Mas, para que a planta possa ajudar milhões de pessoas que sofrem dessa doença degenerativa, é necessário levar informação a essas pessoas. Quando discutimos o poder da cannabis medicinal, estamos levando mais uma opção de tratamento a pacientes que sofrem com as consequências de uma doença que não tem cura.

Mas, afinal, o que é a Doença de Parkinson? Como a cannabis e os canabinóides podem ajudar a tratar os sintomas dessa doença? Falaremos sobre esses assuntos a seguir. 

O que é a Doença de Parkinson?

A Doença de Parkinson é um transtorno neurodegenerativo crônico, ou seja, vai se agravando ao longo do tempo e não tem cura. A doença causa a destruição das células nervosas em várias partes do cérebro e afeta especialmente pessoas acima dos 65 anos.

O Parkinson tem incidência em algo entre 1% e 2% da população mundial. No Brasil essa porcentagem é maior, com as estimativas apontando até 3% de incidência.

Apesar de acometer especialmente idosos, estima-se que entre 10% e 20% dos pacientes diagnosticados com a Doença de Parkinson estão na casa dos 40 anos, de acordo com a Universidade Federal de São Paulo.

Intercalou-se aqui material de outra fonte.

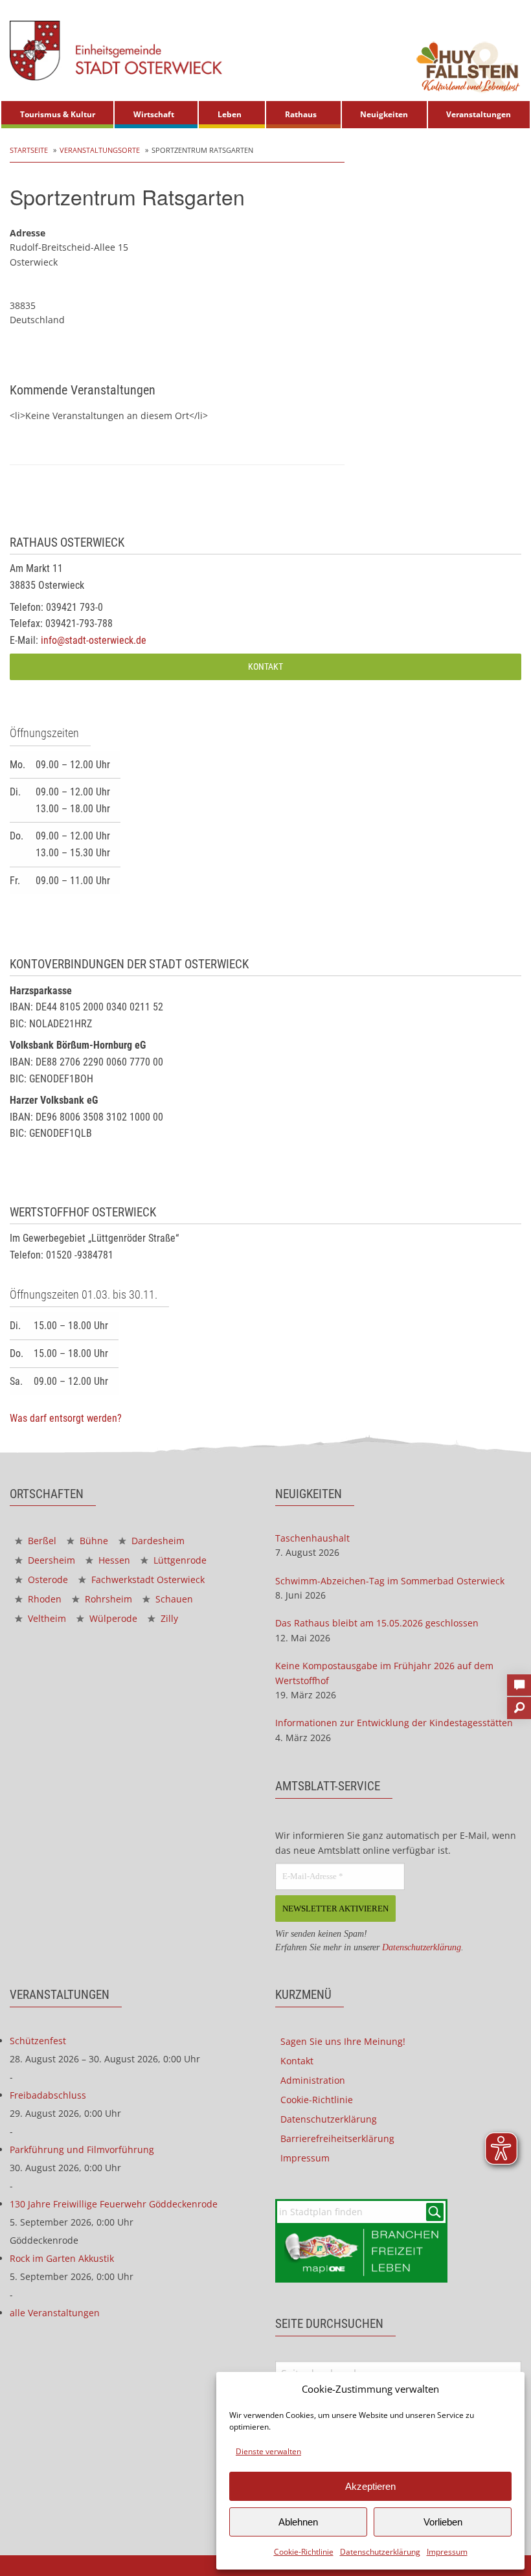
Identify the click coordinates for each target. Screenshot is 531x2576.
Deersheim (50, 1560)
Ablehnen (298, 2521)
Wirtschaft (153, 114)
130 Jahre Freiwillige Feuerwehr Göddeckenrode (114, 2204)
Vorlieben (443, 2521)
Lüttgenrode (179, 1560)
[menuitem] (57, 114)
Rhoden (43, 1599)
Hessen (113, 1560)
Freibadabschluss (48, 2095)
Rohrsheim (107, 1599)
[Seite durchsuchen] (519, 1704)
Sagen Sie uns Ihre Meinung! (342, 2041)
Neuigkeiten (384, 114)
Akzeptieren (370, 2486)
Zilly (168, 1618)
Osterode (46, 1579)
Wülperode (112, 1618)
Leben (230, 114)
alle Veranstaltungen (55, 2313)
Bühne (92, 1540)
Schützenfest (38, 2041)
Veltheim (45, 1618)
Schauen (173, 1599)
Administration (312, 2080)
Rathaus (301, 114)
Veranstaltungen (478, 114)
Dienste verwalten (268, 2451)
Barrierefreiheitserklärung (337, 2138)
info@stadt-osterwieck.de (93, 640)
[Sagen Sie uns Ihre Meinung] (519, 1681)
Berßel (40, 1540)
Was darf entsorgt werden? (66, 1418)
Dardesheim (157, 1540)
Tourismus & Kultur (57, 114)
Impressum (447, 2551)
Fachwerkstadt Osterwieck (147, 1579)
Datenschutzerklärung (380, 2551)
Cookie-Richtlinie (303, 2551)
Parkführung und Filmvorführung (82, 2149)
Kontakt (265, 666)
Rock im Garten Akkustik (62, 2258)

Isso mostra que trata-se de uma doença que afeta adultos de todas as idades.

A Doença de Parkinson causa diversos sintomas, que vão se agravando ao longo do tempo. As principais consequências da enfermidade são: 

  • Tremores involuntários até mesmo em situação de repouso
  • Lentidão nos movimentos
  • Passos lentos, tendendo a se tornarem arrastados
  • Rigidez muscular
  • Perda gradual das expressões faciais
  • Dores musculares constantes e espalhadas pelo corpo
  • Depressão

Os tremores involuntários são o sintoma mais clássico da doença. Ao notá-los, mesmo que raramente e levemente, é importante procurar um médico. Apesar de não ter cura, a Doença de Parkinson pode ser controlada e retardada por anos graças aos medicamentos atuais, daí a importância do diagnóstico precoce.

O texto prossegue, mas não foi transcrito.